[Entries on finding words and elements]

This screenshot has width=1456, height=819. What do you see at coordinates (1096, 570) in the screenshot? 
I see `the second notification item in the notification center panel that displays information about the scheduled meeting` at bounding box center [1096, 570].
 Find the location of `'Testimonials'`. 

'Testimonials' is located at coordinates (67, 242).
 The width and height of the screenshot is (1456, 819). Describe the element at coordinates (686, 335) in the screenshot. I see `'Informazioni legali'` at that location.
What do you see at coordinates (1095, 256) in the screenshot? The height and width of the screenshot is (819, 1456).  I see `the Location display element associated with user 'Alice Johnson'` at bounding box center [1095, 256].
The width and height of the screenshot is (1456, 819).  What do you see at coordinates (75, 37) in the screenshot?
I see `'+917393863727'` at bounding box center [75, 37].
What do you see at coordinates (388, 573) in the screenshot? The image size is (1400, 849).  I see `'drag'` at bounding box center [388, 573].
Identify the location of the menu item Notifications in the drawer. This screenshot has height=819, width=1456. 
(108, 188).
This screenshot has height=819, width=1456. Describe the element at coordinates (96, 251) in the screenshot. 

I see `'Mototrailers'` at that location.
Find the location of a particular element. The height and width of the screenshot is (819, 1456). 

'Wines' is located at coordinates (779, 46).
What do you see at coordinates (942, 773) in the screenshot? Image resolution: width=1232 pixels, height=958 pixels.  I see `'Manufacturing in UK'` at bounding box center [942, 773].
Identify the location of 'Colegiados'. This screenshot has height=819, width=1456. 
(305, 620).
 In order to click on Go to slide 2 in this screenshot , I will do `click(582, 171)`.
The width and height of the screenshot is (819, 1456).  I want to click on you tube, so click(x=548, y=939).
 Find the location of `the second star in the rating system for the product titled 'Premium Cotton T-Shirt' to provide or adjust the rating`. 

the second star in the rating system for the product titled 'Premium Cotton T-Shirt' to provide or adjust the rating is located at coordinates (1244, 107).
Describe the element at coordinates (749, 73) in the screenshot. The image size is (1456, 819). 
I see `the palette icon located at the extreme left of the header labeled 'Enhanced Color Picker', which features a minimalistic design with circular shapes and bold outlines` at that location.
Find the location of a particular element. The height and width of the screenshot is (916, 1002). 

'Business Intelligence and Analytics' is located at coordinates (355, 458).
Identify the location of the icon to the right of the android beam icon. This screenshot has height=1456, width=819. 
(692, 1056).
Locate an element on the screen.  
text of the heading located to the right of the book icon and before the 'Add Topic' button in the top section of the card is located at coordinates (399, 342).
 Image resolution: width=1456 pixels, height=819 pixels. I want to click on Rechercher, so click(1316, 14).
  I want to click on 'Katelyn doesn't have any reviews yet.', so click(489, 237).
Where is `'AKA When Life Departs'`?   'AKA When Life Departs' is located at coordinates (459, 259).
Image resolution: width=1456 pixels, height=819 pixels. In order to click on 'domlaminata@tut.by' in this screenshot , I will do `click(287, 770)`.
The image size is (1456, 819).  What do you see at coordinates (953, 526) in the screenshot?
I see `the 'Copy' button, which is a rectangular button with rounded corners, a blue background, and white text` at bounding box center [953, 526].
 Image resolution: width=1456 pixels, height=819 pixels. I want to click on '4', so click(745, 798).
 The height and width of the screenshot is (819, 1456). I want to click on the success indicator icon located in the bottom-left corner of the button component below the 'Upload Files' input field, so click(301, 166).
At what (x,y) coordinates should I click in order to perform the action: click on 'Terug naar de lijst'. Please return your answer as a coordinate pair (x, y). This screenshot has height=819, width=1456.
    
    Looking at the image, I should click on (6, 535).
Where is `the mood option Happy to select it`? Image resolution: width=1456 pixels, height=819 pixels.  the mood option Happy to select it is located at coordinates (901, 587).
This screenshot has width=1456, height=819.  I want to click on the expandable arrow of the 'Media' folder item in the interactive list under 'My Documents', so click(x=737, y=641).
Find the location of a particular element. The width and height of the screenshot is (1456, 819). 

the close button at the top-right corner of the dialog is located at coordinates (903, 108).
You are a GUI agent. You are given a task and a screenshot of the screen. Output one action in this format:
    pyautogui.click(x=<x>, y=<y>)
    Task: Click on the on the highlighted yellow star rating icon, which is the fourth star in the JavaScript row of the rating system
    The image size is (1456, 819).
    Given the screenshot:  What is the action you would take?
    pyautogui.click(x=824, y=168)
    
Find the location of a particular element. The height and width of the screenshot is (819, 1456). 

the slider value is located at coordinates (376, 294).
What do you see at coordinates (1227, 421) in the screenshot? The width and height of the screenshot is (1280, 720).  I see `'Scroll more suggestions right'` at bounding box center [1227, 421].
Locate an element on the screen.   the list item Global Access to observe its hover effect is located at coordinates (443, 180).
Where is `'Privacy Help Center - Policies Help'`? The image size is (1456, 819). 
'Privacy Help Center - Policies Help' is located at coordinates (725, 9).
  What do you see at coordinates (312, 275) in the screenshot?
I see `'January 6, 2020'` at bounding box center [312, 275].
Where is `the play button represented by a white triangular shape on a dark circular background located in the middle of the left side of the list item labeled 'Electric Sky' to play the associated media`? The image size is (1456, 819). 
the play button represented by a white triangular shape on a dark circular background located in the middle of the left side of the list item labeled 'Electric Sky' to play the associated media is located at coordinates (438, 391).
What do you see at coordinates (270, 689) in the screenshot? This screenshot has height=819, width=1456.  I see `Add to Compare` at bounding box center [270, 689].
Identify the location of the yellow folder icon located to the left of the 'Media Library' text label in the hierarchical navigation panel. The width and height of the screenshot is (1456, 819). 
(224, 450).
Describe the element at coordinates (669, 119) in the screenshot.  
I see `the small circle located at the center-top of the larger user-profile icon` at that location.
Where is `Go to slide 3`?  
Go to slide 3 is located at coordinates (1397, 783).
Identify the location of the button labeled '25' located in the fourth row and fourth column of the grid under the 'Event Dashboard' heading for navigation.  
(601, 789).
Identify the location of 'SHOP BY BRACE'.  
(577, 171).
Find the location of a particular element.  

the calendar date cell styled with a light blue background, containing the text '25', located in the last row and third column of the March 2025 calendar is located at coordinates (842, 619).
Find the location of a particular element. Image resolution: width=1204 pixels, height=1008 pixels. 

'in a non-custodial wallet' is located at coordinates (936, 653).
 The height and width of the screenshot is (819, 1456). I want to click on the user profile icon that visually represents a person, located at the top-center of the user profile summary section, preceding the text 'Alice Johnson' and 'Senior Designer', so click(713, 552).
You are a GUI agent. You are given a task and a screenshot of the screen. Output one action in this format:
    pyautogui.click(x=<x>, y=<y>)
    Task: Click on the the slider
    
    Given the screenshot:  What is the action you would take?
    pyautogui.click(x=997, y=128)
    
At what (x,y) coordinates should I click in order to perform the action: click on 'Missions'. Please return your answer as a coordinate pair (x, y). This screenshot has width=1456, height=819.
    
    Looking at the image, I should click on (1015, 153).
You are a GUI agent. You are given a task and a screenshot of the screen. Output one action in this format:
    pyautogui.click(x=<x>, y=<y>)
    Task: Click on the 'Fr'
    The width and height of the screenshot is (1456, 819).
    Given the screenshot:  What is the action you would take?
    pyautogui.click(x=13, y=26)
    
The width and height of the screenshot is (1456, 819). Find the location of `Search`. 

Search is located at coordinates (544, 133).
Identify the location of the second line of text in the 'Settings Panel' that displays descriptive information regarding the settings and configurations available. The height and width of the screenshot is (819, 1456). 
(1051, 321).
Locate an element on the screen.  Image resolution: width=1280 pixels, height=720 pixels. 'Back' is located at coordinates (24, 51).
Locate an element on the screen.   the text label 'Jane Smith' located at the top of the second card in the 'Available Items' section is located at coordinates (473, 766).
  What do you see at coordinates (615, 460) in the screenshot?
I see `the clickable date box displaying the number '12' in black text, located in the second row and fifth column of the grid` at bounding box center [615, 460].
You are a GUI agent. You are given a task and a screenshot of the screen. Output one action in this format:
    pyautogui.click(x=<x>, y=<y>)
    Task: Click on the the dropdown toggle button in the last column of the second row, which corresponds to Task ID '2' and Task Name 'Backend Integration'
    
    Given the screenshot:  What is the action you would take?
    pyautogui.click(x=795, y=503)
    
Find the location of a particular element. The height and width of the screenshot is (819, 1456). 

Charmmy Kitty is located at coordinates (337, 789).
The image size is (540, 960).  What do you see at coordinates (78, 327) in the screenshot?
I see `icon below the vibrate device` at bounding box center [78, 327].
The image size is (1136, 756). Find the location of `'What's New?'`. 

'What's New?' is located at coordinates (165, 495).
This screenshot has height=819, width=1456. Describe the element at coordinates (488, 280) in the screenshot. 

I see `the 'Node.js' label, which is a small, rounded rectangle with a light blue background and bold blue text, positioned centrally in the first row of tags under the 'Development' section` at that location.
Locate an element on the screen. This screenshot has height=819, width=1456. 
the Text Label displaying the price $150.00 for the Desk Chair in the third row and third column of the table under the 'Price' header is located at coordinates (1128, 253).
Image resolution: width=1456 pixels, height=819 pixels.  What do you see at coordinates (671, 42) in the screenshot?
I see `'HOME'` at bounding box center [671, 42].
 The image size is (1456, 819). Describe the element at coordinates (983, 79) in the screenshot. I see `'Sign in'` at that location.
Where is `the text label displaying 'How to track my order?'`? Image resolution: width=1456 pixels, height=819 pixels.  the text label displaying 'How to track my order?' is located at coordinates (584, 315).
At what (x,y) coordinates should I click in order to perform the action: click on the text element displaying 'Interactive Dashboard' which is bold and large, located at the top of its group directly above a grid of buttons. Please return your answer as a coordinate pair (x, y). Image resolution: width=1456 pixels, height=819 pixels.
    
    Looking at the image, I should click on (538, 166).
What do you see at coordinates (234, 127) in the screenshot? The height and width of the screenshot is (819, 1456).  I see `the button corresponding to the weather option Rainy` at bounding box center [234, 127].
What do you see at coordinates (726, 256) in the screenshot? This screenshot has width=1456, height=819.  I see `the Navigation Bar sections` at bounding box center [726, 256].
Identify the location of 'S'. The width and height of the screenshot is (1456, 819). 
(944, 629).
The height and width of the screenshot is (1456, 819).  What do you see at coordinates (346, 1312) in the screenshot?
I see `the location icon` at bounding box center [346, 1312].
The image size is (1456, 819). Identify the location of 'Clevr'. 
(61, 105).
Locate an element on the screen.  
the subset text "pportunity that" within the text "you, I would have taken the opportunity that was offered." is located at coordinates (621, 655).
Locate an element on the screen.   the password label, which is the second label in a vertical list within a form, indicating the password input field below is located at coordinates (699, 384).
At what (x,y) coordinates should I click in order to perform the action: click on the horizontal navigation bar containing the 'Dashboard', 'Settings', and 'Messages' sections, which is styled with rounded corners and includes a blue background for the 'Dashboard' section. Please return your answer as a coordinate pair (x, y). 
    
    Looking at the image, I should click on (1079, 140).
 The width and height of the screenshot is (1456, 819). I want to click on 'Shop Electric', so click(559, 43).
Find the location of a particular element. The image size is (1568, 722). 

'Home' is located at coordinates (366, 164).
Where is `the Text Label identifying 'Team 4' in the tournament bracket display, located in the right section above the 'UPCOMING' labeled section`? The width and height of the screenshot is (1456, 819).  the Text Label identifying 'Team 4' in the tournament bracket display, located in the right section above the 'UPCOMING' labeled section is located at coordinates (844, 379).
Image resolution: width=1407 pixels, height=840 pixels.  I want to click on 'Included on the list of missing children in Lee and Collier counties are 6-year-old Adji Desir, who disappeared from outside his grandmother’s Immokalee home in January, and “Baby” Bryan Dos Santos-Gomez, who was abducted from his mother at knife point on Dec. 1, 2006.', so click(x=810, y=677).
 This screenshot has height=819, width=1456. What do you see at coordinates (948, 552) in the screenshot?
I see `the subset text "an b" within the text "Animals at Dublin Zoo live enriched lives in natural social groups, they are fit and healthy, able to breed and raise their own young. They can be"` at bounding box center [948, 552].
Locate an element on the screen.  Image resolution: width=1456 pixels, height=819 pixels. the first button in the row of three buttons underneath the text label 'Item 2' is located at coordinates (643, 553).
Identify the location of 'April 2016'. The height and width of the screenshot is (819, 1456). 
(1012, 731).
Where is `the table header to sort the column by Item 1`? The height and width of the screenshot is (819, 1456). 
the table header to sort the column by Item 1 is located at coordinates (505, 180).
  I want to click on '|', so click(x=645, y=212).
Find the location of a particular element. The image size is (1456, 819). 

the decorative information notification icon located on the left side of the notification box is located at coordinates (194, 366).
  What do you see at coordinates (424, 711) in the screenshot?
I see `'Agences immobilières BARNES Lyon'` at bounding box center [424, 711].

> _DESCRIPTION OF THE TASK_
Please arrange the lines from the one containing "Identify the location of 'Colegiados'." through the one containing "Image resolution: width=1456 pixels, height=819 pixels. In", both included, as a JSON list of strings with one string per line, omitting blank lines.

> _SOLUTION_
[
  "Identify the location of 'Colegiados'. This screenshot has height=819, width=1456. ",
  "(305, 620).",
  " In order to click on Go to slide 2 in this screenshot , I will do `click(582, 171)`.",
  "The width and height of the screenshot is (819, 1456).  I want to click on you tube, so click(x=548, y=939).",
  " Find the location of `the second star in the rating system for the product titled 'Premium Cotton T-Shirt' to provide or adjust the rating`. ",
  "the second star in the rating system for the product titled 'Premium Cotton T-Shirt' to provide or adjust the rating is located at coordinates (1244, 107).",
  "Describe the element at coordinates (749, 73) in the screenshot. The image size is (1456, 819). ",
  "I see `the palette icon located at the extreme left of the header labeled 'Enhanced Color Picker', which features a minimalistic design with circular shapes and bold outlines` at that location.",
  "Find the location of a particular element. The height and width of the screenshot is (916, 1002). ",
  "'Business Intelligence and Analytics' is located at coordinates (355, 458).",
  "Identify the location of the icon to the right of the android beam icon. This screenshot has height=1456, width=819. ",
  "(692, 1056).",
  "Locate an element on the screen.  ",
  "text of the heading located to the right of the book icon and before the 'Add Topic' button in the top section of the card is located at coordinates (399, 342).",
  " Image resolution: width=1456 pixels, height=819 pixels. I want to click on Rechercher, so click(1316, 14).",
  "  I want to click on 'Katelyn doesn't have any reviews yet.', so click(489, 237).",
  "Where is `'AKA When Life Departs'`?   'AKA When Life Departs' is located at coordinates (459, 259).",
  "Image resolution: width=1456 pixels, height=819 pixels. In order to click on 'domlaminata@tut.by' in this screenshot , I will do `click(287, 770)`."
]